* [Provided material]:
==========

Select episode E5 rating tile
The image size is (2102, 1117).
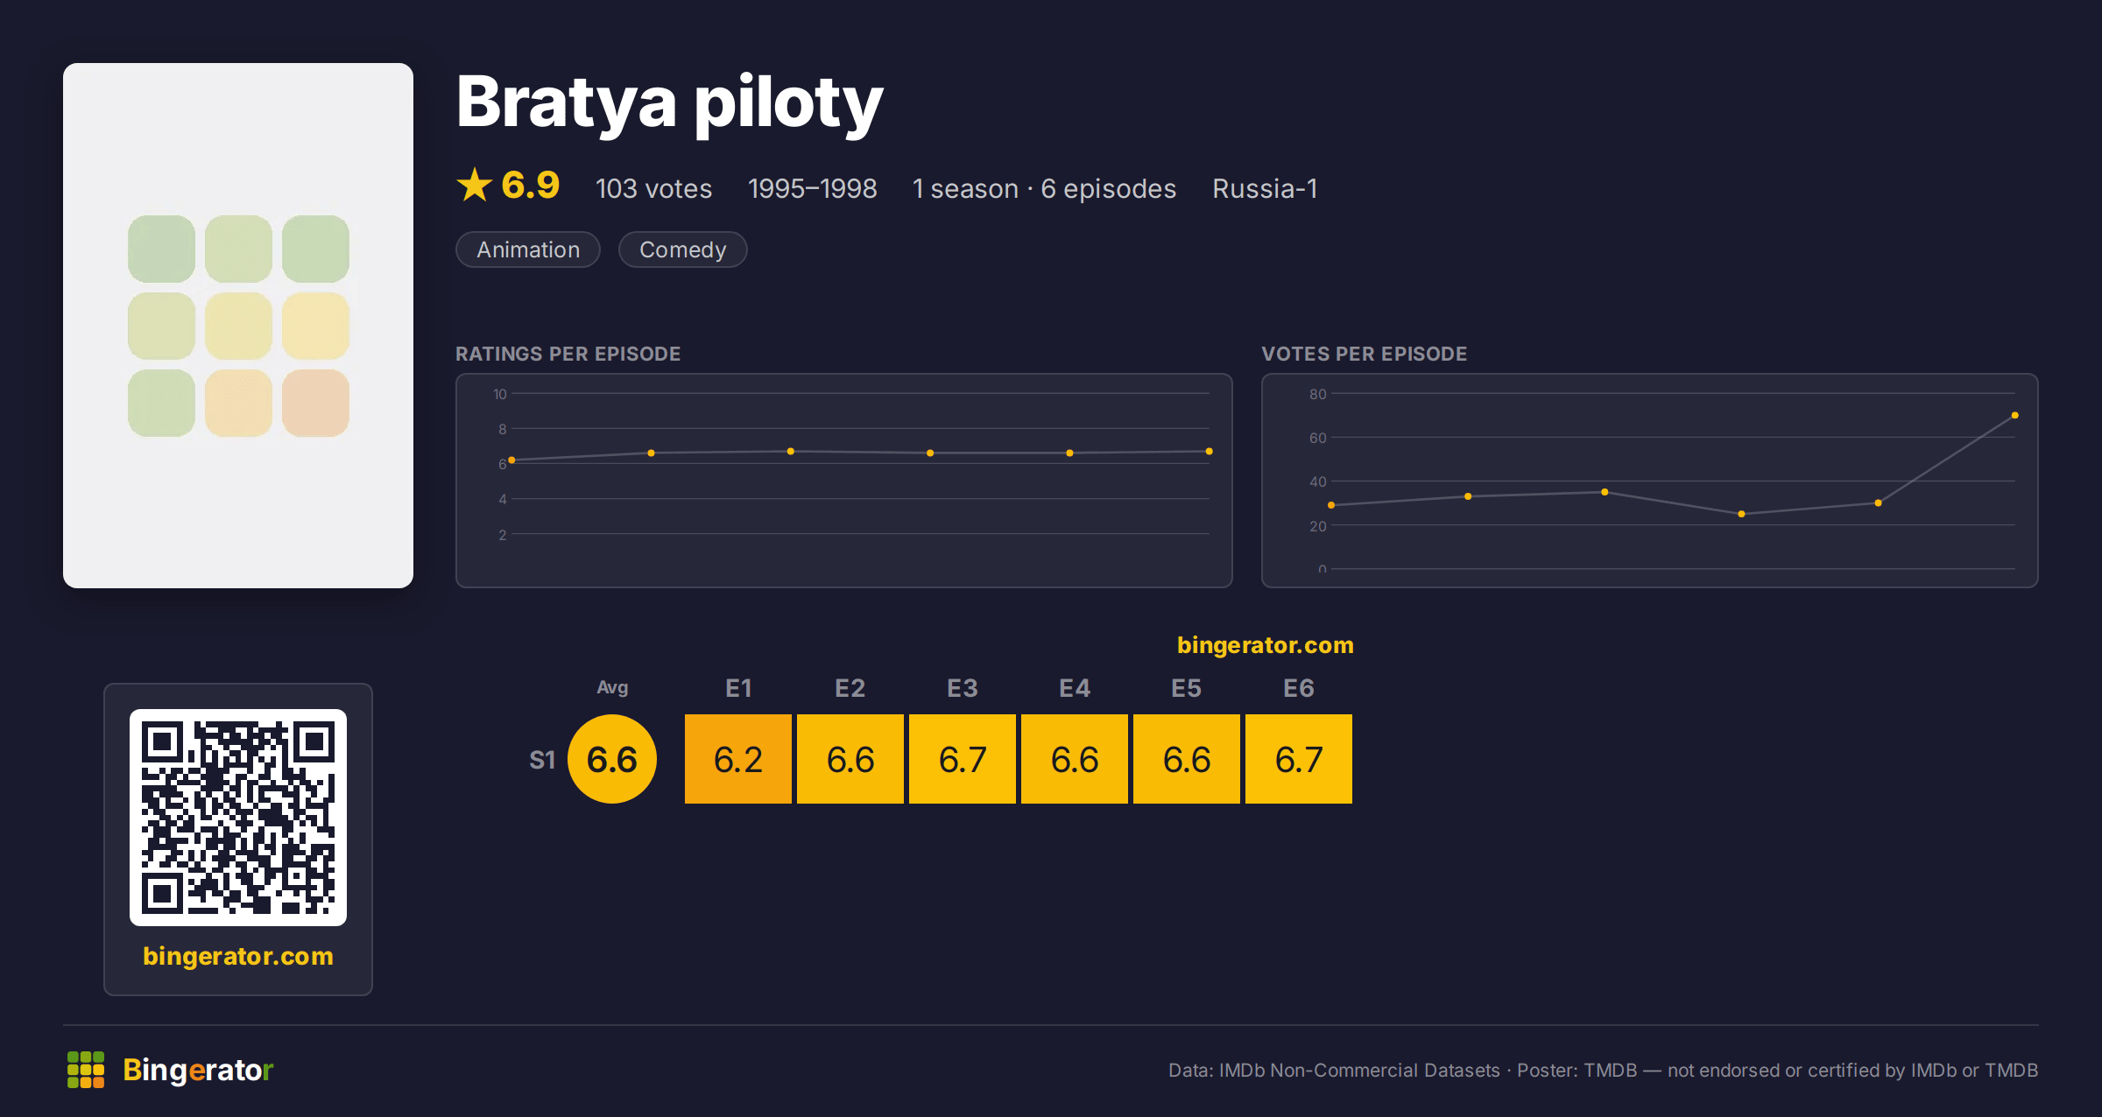1187,759
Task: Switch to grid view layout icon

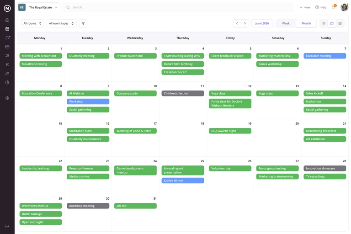Action: 340,23

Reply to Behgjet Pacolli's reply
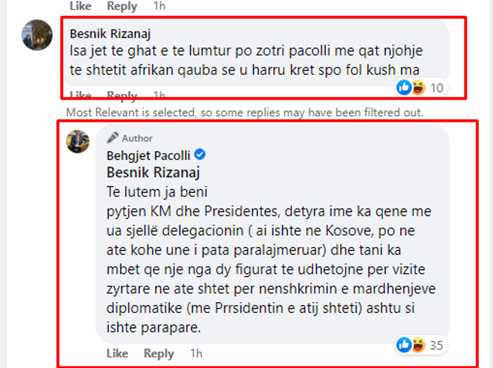click(x=158, y=353)
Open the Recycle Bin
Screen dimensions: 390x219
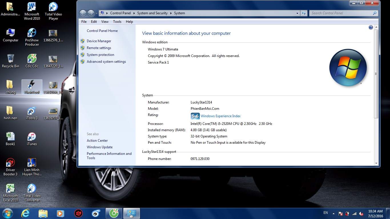tap(11, 61)
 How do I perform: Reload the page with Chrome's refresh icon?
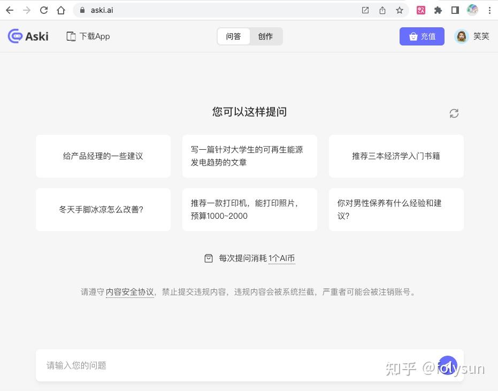coord(44,10)
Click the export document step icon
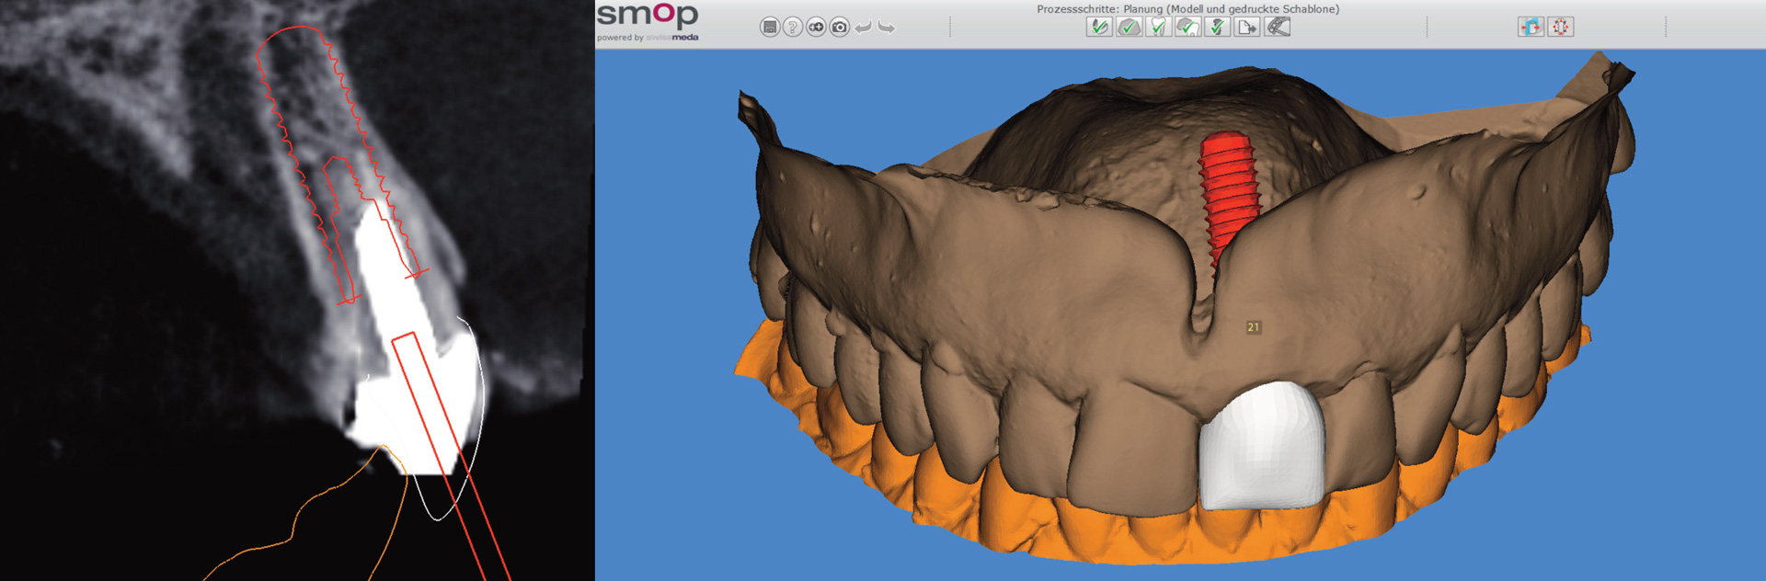1766x581 pixels. point(1247,28)
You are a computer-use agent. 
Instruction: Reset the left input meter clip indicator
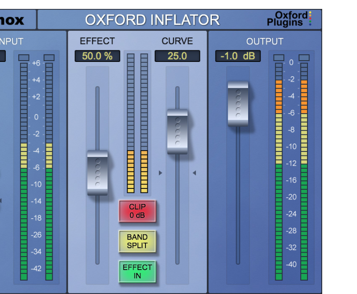[24, 57]
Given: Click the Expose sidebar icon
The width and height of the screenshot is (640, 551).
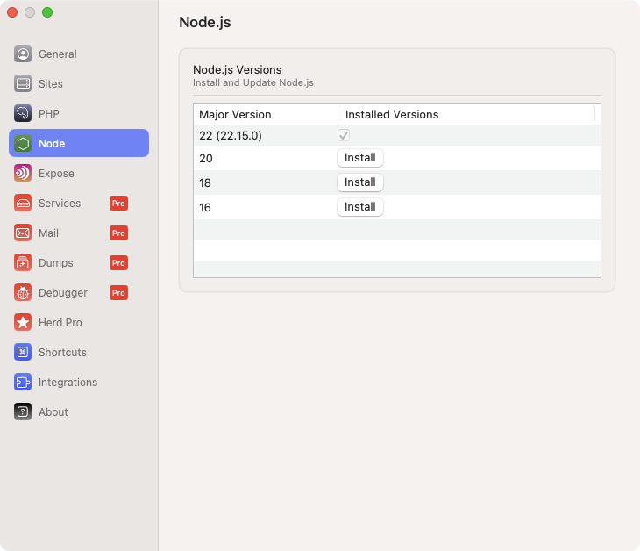Looking at the screenshot, I should click(x=23, y=174).
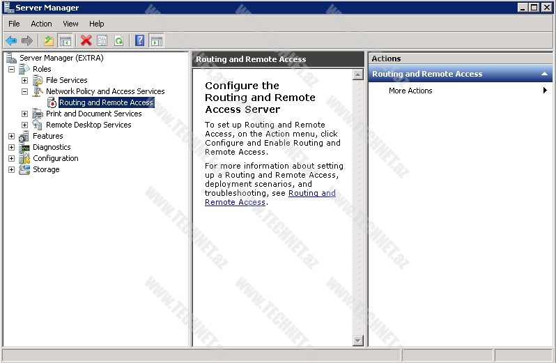Click the Back arrow toolbar button
The width and height of the screenshot is (556, 363).
coord(11,41)
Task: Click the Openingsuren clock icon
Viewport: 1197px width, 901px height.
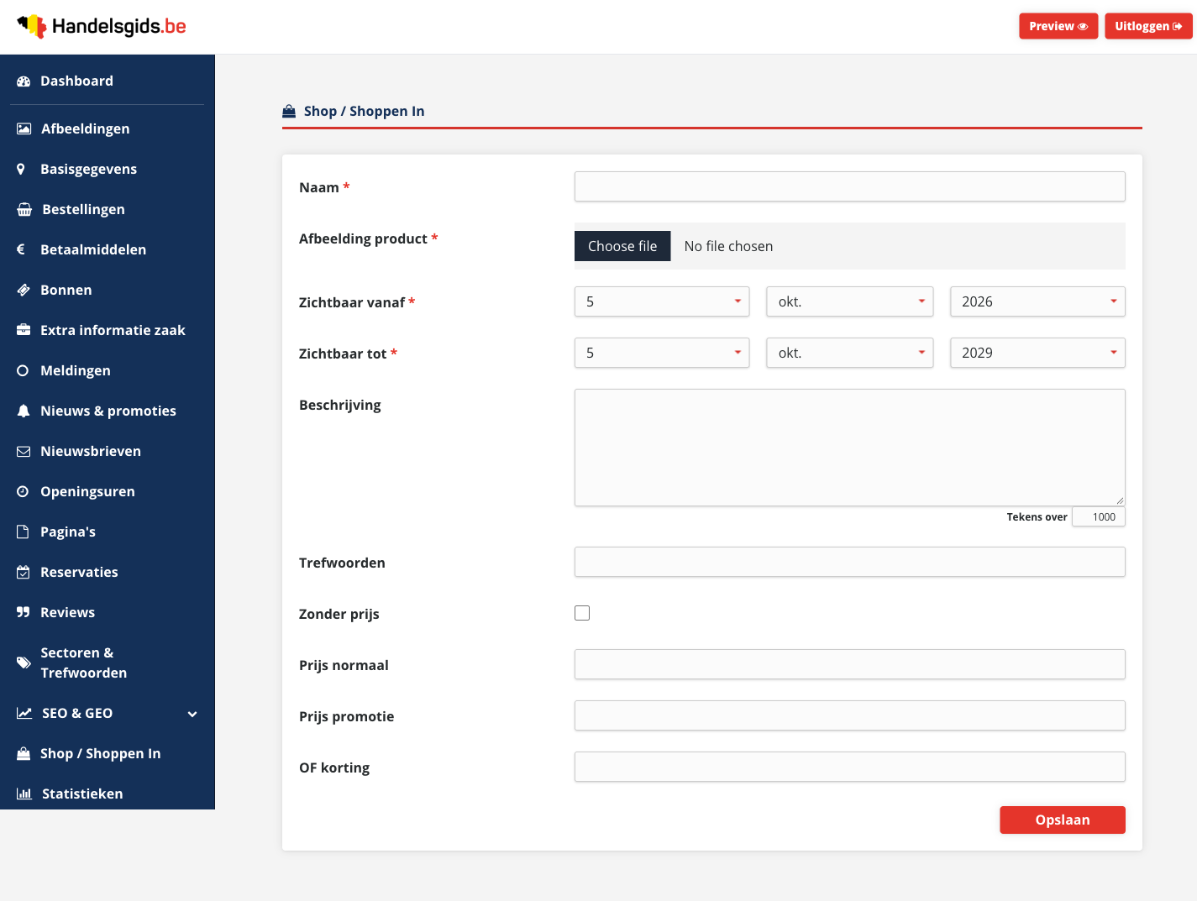Action: [x=23, y=491]
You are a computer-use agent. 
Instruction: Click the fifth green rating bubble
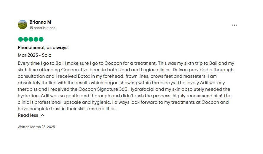pos(41,39)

==========

* [Instructions for the task]: Please write out the material from the line containing "The image size is (2102, 1117)." to its final line, both inclusive, exactly as it appears; pictures are not part of the copy.

* [Response box]:
The image size is (2102, 1117).
1187,759
Task: Switch to grid view layout icon

Action: 340,23

Reply to Behgjet Pacolli's reply
click(x=158, y=353)
Open the Recycle Bin
Screen dimensions: 390x219
tap(11, 61)
 How do I perform: Reload the page with Chrome's refresh icon?
coord(44,10)
Click the export document step icon
1766x581 pixels. point(1247,28)
You are a computer-use agent. 
Instruction: Reset the left input meter clip indicator
[24, 57]
Given: Click the Expose sidebar icon
The width and height of the screenshot is (640, 551).
Looking at the screenshot, I should click(x=23, y=174).
Click the Back arrow toolbar button
The width and height of the screenshot is (556, 363).
coord(11,41)
Task: Click the Openingsuren clock icon
Viewport: 1197px width, 901px height.
Action: [x=23, y=491]
You are a computer-use agent. 
Instruction: Click the fifth green rating bubble
pos(41,39)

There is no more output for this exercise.